◆ **TRY IT**
Although the listing below holds pictures, reproduce only its lines from the one containing "This screenshot has height=852, width=1515." through the last, exactly and without them.

◆ **SOURCE MATERIAL**
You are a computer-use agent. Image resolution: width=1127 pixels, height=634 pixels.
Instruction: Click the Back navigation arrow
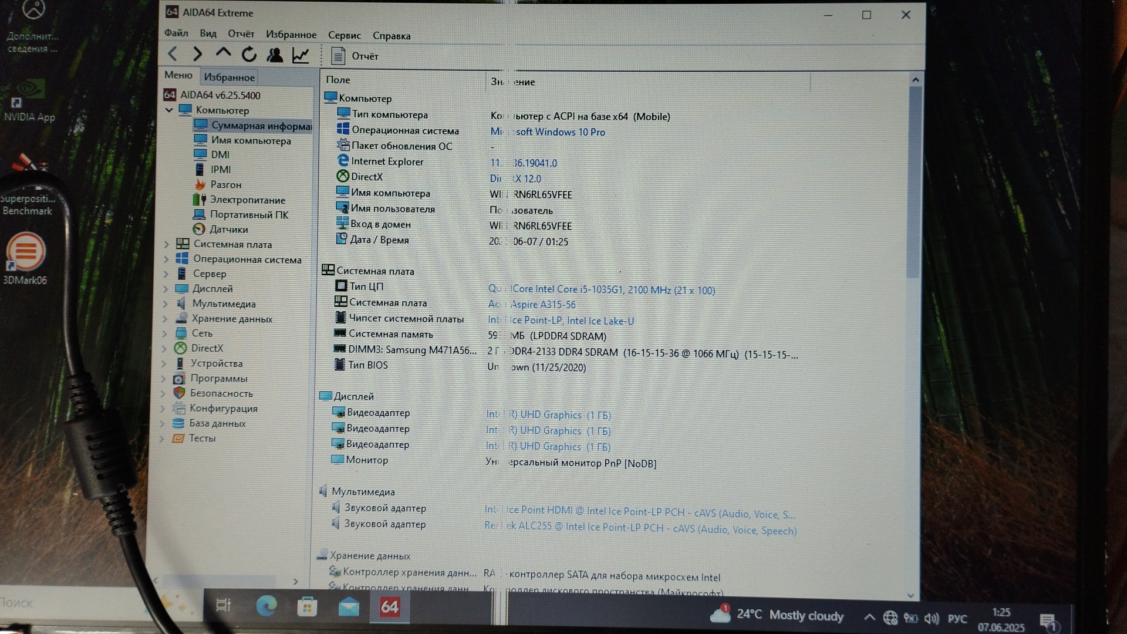(x=173, y=55)
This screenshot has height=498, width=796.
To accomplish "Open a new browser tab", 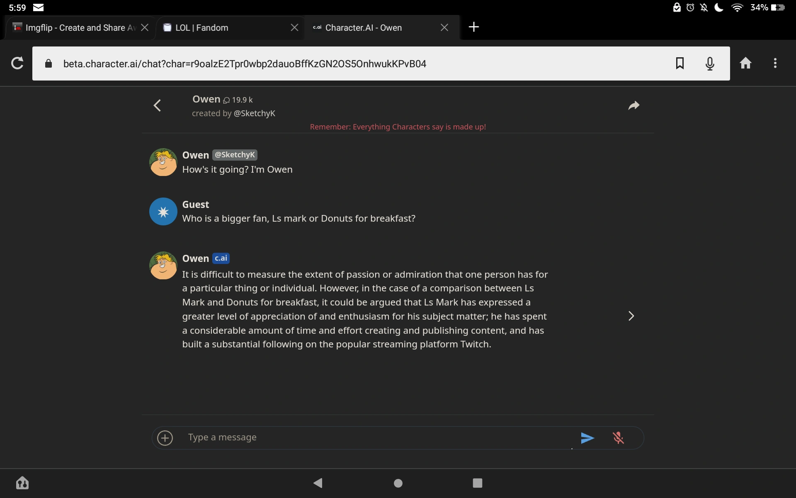I will pyautogui.click(x=473, y=27).
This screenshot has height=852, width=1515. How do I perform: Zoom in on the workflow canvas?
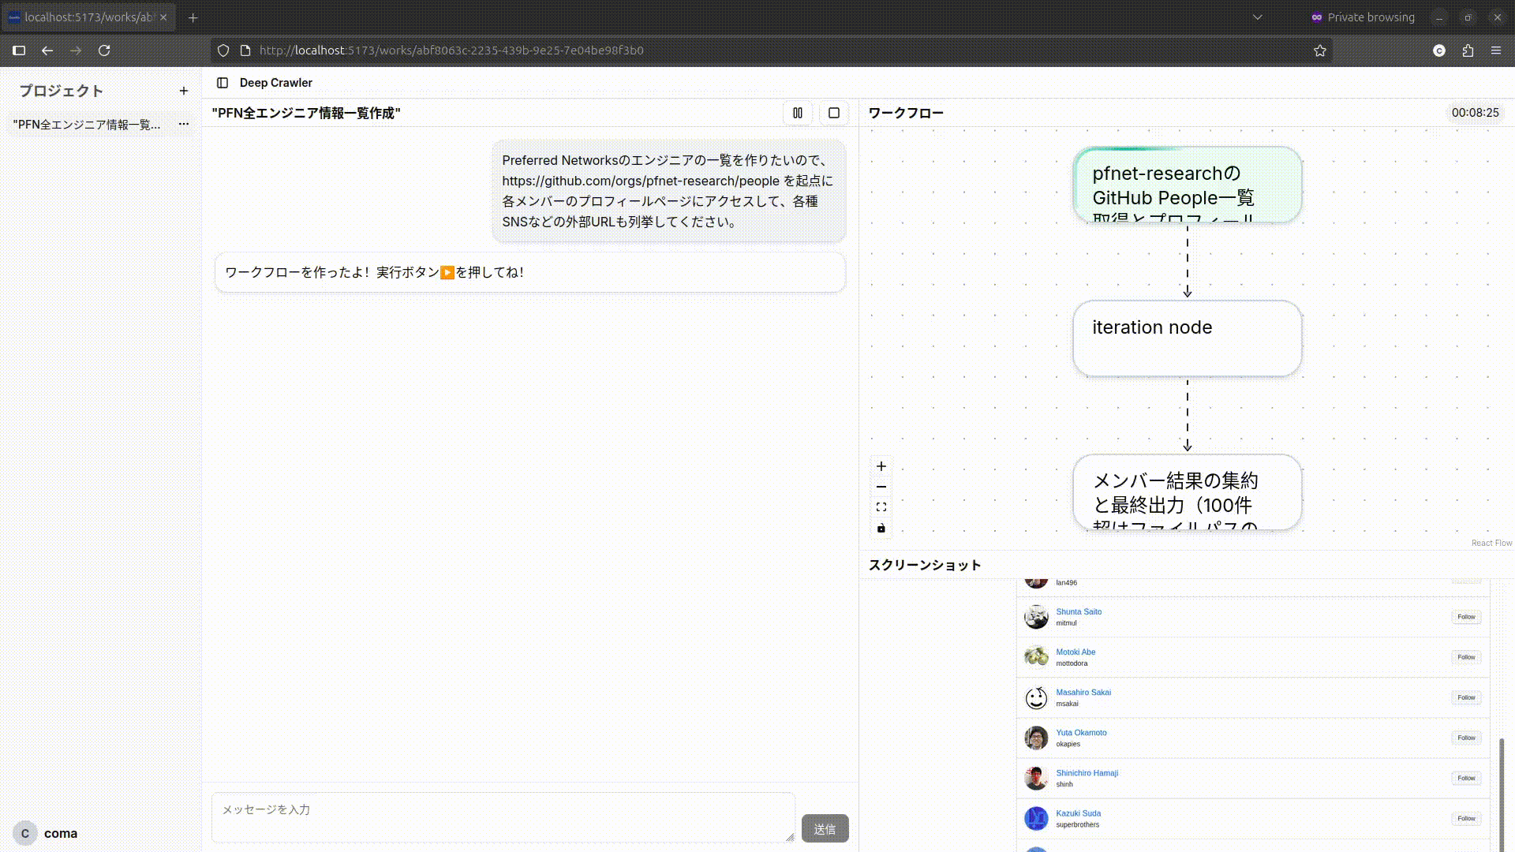881,466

◆ **OUTPUT FOR THIS EXERCISE**
This screenshot has height=852, width=1515. How do I perform: Zoom in on the workflow canvas?
881,466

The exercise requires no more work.